>> BEGIN Supplied data

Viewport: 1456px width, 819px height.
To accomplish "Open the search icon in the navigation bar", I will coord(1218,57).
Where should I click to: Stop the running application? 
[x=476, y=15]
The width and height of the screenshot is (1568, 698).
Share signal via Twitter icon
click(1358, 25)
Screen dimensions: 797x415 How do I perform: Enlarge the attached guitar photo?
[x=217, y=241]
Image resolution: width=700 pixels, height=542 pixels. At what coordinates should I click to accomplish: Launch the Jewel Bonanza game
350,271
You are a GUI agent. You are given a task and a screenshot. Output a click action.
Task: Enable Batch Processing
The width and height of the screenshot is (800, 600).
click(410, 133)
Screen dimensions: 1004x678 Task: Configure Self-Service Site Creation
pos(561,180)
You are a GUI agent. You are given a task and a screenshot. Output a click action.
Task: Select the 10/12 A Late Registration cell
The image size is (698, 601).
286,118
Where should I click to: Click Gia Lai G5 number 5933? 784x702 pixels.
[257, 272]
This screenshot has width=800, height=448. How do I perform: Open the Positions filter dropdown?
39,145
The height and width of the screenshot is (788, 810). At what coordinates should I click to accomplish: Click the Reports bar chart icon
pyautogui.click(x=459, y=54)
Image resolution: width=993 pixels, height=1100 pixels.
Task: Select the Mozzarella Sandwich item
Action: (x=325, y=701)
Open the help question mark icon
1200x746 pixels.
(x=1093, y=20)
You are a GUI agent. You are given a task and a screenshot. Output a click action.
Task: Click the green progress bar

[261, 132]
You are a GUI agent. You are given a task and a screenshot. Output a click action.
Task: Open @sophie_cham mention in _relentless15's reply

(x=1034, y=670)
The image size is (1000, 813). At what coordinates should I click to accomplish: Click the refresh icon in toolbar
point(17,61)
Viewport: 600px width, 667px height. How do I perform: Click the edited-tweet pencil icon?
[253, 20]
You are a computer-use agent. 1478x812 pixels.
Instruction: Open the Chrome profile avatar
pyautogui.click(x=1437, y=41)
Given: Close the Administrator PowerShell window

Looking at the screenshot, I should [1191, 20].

>> END Supplied data

▶ Task to complete:
Copy these lines exactly as they appear.

▶ Expected answer:
Viewport: 1456px width, 819px height.
To accomplish "Open the search icon in the navigation bar", I will coord(1218,57).
Where should I click to: Stop the running application? 
[x=476, y=15]
The width and height of the screenshot is (1568, 698).
Share signal via Twitter icon
click(1358, 25)
Screen dimensions: 797x415 How do I perform: Enlarge the attached guitar photo?
[x=217, y=241]
Image resolution: width=700 pixels, height=542 pixels. At what coordinates should I click to accomplish: Launch the Jewel Bonanza game
350,271
You are a GUI agent. You are given a task and a screenshot. Output a click action.
Task: Enable Batch Processing
The width and height of the screenshot is (800, 600).
click(410, 133)
Screen dimensions: 1004x678 Task: Configure Self-Service Site Creation
pos(561,180)
You are a GUI agent. You are given a task and a screenshot. Output a click action.
Task: Select the 10/12 A Late Registration cell
The image size is (698, 601).
286,118
Where should I click to: Click Gia Lai G5 number 5933? 784x702 pixels.
[257, 272]
This screenshot has width=800, height=448. How do I perform: Open the Positions filter dropdown?
39,145
The height and width of the screenshot is (788, 810). At what coordinates should I click to accomplish: Click the Reports bar chart icon
pyautogui.click(x=459, y=54)
Image resolution: width=993 pixels, height=1100 pixels.
Task: Select the Mozzarella Sandwich item
Action: (x=325, y=701)
Open the help question mark icon
1200x746 pixels.
(x=1093, y=20)
You are a GUI agent. You are given a task and a screenshot. Output a click action.
Task: Click the green progress bar

[261, 132]
You are a GUI agent. You are given a task and a screenshot. Output a click action.
Task: Open @sophie_cham mention in _relentless15's reply

(x=1034, y=670)
The image size is (1000, 813). At what coordinates should I click to accomplish: Click the refresh icon in toolbar
point(17,61)
Viewport: 600px width, 667px height. How do I perform: Click the edited-tweet pencil icon?
[253, 20]
You are a computer-use agent. 1478x812 pixels.
Instruction: Open the Chrome profile avatar
pyautogui.click(x=1437, y=41)
Given: Close the Administrator PowerShell window

Looking at the screenshot, I should [1191, 20].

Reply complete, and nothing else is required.